Bernie Collins, the former McLaren performance lead and Aston Martin strategy chief, spotted that exact wrinkle on the world feed radio. Hamilton was reminded Hadjar sat two seconds behind Leclerc; Leclerc was told to expect the switch on the main straight. That’s a tight window with DRS in play and the timing line lurking late.

“He’s trying to let one guy by, but not the guy only two seconds behind him,” Collins noted on Sky. “It’s a very, very difficult thing to judge… I think that’s possibly why he’s got it ever so slightly wrong.”

Leclerc, who’s been through his fair share of team-order turbulence in scarlet, downplayed any drama but couldn’t help pointing out that “the rules were not respected” in that moment. Hamilton apologised to his teammate after the flag.

From the pit wall, Fred Vasseur treated it as a miscue, not malice. “The situation was clear,” the Ferrari team boss said. “Lewis had a tyre advantage and we asked Charles to let him go to try to overtake Lawson and Tsunoda or Norris. Charles also had an issue with the recovery. We asked to swap back and it looks like Lewis had a misjudgement on the position of the start and finish line.”

SEE ALSO:  From 1-2 to Nowhere: Ferrari’s Baku Swap Snafu

It’s an easy error to make at this circuit: the timing line sits so far down the straight that drivers sometimes bleed off too much, too early, or not enough, too late. Throw in a rookie with nothing to lose tucked just behind and you’re playing chess on ice.

The bigger sting for Ferrari wasn’t the optics of team orders, it was that they were fighting over the rations. An eighth-and-ninth kind of Sunday always feels heavier when your Friday looked like a dress rehearsal for something better — Hamilton topped practice in a Ferrari one-two, only for the weekend to unravel as the grip came up and the field sharpened.

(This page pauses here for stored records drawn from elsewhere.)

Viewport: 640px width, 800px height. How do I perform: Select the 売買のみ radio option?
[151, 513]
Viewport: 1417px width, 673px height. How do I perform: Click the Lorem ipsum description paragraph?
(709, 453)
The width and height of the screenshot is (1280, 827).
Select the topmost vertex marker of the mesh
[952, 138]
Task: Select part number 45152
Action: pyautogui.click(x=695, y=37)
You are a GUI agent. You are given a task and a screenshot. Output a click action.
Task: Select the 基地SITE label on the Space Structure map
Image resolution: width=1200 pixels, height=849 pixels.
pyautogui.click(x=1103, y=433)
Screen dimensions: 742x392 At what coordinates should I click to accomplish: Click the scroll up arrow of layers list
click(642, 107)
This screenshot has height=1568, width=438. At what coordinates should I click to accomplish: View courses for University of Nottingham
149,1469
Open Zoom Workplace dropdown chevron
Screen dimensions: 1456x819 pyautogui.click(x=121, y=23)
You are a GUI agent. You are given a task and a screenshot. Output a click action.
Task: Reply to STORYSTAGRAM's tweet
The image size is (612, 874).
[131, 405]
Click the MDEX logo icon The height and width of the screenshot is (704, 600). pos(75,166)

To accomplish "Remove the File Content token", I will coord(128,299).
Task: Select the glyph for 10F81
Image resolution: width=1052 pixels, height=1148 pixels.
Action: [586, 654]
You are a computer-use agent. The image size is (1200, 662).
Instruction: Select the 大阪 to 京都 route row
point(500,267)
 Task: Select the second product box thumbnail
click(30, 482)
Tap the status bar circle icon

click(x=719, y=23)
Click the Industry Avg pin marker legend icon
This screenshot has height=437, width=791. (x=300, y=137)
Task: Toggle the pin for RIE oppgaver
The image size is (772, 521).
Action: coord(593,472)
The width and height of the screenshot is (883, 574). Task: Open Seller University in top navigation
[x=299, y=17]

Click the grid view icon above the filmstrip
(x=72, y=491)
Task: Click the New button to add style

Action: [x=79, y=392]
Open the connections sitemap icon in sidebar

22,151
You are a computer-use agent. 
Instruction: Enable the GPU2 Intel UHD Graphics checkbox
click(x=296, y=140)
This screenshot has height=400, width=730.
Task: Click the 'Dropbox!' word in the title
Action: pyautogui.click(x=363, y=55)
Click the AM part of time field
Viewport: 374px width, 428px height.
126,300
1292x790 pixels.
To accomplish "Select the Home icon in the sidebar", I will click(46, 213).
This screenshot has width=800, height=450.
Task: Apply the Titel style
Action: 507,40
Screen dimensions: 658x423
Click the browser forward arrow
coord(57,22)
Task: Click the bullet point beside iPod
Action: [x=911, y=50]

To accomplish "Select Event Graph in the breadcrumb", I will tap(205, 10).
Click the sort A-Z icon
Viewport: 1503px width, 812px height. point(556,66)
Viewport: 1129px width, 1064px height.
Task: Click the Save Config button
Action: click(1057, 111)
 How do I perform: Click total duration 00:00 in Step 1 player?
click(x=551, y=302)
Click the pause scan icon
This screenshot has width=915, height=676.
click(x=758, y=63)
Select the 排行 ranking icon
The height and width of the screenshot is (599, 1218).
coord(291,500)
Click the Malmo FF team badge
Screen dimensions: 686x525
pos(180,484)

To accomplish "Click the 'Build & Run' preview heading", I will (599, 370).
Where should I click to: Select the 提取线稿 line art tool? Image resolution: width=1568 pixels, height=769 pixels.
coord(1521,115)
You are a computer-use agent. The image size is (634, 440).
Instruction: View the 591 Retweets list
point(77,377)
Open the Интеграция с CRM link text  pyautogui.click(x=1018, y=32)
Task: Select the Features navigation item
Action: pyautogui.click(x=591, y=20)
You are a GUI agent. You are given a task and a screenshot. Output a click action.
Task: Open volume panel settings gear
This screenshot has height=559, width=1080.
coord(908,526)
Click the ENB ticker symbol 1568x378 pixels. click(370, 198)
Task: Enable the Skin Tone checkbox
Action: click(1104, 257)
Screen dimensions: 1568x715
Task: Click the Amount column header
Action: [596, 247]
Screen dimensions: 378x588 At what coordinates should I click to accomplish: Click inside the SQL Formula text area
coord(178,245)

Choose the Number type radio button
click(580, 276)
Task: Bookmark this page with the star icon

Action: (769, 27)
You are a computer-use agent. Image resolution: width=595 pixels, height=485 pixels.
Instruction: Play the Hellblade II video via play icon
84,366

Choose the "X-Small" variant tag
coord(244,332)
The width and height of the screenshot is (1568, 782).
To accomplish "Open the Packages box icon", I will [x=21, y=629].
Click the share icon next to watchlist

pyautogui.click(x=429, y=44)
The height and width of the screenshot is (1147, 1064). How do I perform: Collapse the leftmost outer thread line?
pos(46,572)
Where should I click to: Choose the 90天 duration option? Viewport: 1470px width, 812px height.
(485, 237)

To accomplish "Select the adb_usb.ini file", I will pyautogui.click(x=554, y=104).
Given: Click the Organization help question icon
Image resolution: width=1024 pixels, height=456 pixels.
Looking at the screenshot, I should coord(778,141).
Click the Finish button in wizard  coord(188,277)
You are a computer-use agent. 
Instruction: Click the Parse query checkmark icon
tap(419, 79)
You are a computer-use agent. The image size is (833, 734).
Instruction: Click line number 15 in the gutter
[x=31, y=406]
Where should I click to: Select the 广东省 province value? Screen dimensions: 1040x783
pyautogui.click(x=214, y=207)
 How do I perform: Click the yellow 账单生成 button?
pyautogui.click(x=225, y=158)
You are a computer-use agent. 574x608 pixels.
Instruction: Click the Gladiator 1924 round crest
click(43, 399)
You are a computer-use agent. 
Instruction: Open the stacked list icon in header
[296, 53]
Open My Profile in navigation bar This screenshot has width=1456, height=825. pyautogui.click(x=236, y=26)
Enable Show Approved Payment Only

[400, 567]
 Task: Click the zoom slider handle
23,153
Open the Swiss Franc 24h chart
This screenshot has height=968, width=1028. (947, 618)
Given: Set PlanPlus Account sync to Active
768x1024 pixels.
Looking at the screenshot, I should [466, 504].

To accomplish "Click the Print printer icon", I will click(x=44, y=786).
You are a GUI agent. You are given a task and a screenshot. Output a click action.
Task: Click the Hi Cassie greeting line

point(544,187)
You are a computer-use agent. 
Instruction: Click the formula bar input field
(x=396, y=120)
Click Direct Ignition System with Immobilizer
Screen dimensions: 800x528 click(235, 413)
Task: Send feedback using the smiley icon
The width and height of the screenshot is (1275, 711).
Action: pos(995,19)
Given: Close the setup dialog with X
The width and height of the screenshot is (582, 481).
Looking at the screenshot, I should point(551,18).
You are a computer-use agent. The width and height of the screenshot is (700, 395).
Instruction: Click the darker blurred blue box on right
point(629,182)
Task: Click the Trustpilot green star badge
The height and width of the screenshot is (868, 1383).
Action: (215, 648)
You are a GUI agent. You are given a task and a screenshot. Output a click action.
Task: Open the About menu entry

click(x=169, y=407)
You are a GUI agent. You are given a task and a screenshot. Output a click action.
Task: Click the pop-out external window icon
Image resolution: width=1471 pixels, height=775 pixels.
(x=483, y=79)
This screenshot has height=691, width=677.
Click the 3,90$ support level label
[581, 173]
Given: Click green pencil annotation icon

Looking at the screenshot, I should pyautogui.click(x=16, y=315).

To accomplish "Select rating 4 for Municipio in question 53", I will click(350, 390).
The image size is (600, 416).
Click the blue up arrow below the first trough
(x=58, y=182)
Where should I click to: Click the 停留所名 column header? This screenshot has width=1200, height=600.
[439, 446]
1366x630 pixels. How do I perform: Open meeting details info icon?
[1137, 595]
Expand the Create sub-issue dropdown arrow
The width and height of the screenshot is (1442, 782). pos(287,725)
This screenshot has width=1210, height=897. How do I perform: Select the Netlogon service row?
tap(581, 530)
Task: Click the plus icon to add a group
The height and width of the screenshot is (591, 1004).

There is, however, a silver lining if you squint through the smog of Baku’s endless back straight: Hamilton’s raw pace relative to Leclerc continues to firm up. Williams development driver and Sky pundit Jamie Chadwick framed it neatly. “Lewis had very good performance relative to Charles,” she said. “That’s important for the Constructors’ battle — you need two drivers up there fighting.”

That’s the subtext to all of this. The fight for second in the teams’ standings is a knife-edge affair and wildly sensitive to whether your second car is in the points, in the top six, or nowhere. One weekend of double scores swings momentum; one weekend of damage limitation hands it back. Ferrari know this, Mercedes know this, and Red Bull — yes, Red Bull — are close enough to punish any hesitation.

Hamilton’s frustration will be twofold. He looked the sharper Ferrari around Baku’s walls, and it amounted to a scrap over minor points rather than a shot at the podium freight train up ahead. Still, there’s enough evidence from recent rounds to suggest his adaptation curve in red is bending the right way — and he won’t be the last driver to misread Baku’s chequered-line geometry with a car looming in the slipstream.

Inside the garage, this one gets filed under “lessons learned”: make the call a lap earlier, pick a safer spot, and don’t leave a two-second shark in the same pool. Outside it, the picture remains the same. Ferrari have two very fast drivers, a car that’s moody over a weekend, and a championship scrap that punishes any hesitation.

They tried to script the finish. Baku, as usual, went off-book.